For Mr. Walter, though, what started as a hunch about official
negligence has blossomed into a full-blown conspiracy theory involving
government officials looking for a pretext to send troops into
Afghanistan and Iraq.
Mr. Walter has tapped into a long tradition in which national tragedies
- from the assassination of President John F. Kennedy to the downing of
Trans World Airlines Flight 800 - inflame the most feverish
imaginations.
But in New York, the ads may have found a particularly receptive
audience.
A Zogby poll of New Yorkers' opinions about the 9/11 investigation,
released last month, indicated that 49 percent of New York City
residents and 41 percent of New York state residents believed that some
federal officials "knew in advance that attacks were planned on or
around September 11, 2001, and that they consciously failed to act." The
poll also found that 66 percent of New York City residents and 56
percent of state residents wanted a fuller investigation of the "still
unanswered questions."
Using the poll findings to make their case, relatives of victims of the
attacks and others skeptical of the commission's investigation have
asked Eliot Spitzer, the New York attorney general, to open an
investigation into what they said were unanswered questions.
Glenn P. Corbett, a professor of fire science at John Jay College of
Criminal Justice who is part of an investigation into the collapse of
the World Trade Center towers by the National Institute of Standards and
Technology, said that he was not surprised by the lingering speculation
about the attacks, but that there were clear answers to most questions
raised by Mr. Walter's ad campaign.
The hole left by the attack on the Pentagon was not bigger, Mr. Corbett
said, because the wings were lighter than most other parts of the plane
and probably disintegrated on impact with the ground and the building.
The reason 7 World Trade Center collapsed straight down, he said, was
most likely the large amounts of diesel fuel stored in the building's
lower levels. The fuel was meant to power emergency generators.
"The conspiracy theorists fail to recognize that there was structural
damage in Building 7 caused by flying debris after the first two towers
collapsed," Mr. Corbett said. "This led to fires that burned for several
hours which eventually collapsed Building 7, too."

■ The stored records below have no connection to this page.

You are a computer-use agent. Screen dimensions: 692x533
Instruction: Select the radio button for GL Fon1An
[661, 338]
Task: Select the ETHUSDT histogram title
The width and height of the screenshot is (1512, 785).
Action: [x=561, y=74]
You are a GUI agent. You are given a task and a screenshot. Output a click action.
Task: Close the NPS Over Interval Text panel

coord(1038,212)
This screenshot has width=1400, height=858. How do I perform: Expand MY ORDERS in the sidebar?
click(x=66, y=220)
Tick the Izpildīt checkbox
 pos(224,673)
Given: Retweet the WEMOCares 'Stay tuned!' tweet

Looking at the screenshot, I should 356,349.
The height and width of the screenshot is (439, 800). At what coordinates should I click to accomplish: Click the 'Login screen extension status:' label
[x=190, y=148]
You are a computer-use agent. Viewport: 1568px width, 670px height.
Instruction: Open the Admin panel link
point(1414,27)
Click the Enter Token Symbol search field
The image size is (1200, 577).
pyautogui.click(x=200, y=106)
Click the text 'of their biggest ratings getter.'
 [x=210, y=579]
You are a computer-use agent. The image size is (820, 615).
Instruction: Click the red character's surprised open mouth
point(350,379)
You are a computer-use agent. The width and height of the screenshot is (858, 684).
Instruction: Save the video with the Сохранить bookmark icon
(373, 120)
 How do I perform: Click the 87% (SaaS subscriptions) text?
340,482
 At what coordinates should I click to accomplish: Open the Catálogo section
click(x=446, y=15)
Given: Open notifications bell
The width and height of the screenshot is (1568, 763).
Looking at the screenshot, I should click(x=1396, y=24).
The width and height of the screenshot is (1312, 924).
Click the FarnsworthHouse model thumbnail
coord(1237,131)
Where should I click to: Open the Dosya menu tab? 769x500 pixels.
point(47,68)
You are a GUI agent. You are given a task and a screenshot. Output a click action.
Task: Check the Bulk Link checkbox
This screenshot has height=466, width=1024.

One skeptic who wants Mr. Spitzer to open an investigation is W. David
Kubiak, who lives in Kennebunkport, Maine, and runs a Web site called
911Truth.org. He said that not all doubters had gone as far as Mr.
Walter in their conspiracy theories. Most people in his group, he said,
including families of 9/11 victims, simply want more of an explanation
why there were so many problems that day involving emergency
communication and the chain of command.
"I guess I'm one of the few people with the wherewithal to push the
issue," said Mr. Walter, who says he is worth about $7 million, most of
which he inherited from his father's building materials company in
Tampa, Fla. Besides making financial donations to various causes, Mr.
Walter, 57, also founded Walden Three, a nonprofit group in Santa
Barbara that researches futuristic ideas for environmentally friendly
urban development. Much of his time, Mr. Walter said, is spent working
on a science fiction novel that he hopes to publish to promote utopian
visions for city planning.
"Sometimes Jimmy gets a little carried away with his own ideas," said
Assia Mortensen, who works occasionally as an editor for Walden Three.
"But at root, he's an eccentric sweetheart with a lot of money and he
shares it with a lot of important groups."
Mr. Walter said he was no stranger to adversity, having overcome an
addiction to cocaine. He also has Tourette's syndrome, he said.
"I have a hard time not speaking up when I see something that doesn't
seem right," Mr. Walter said. "I guess that is just the way I am."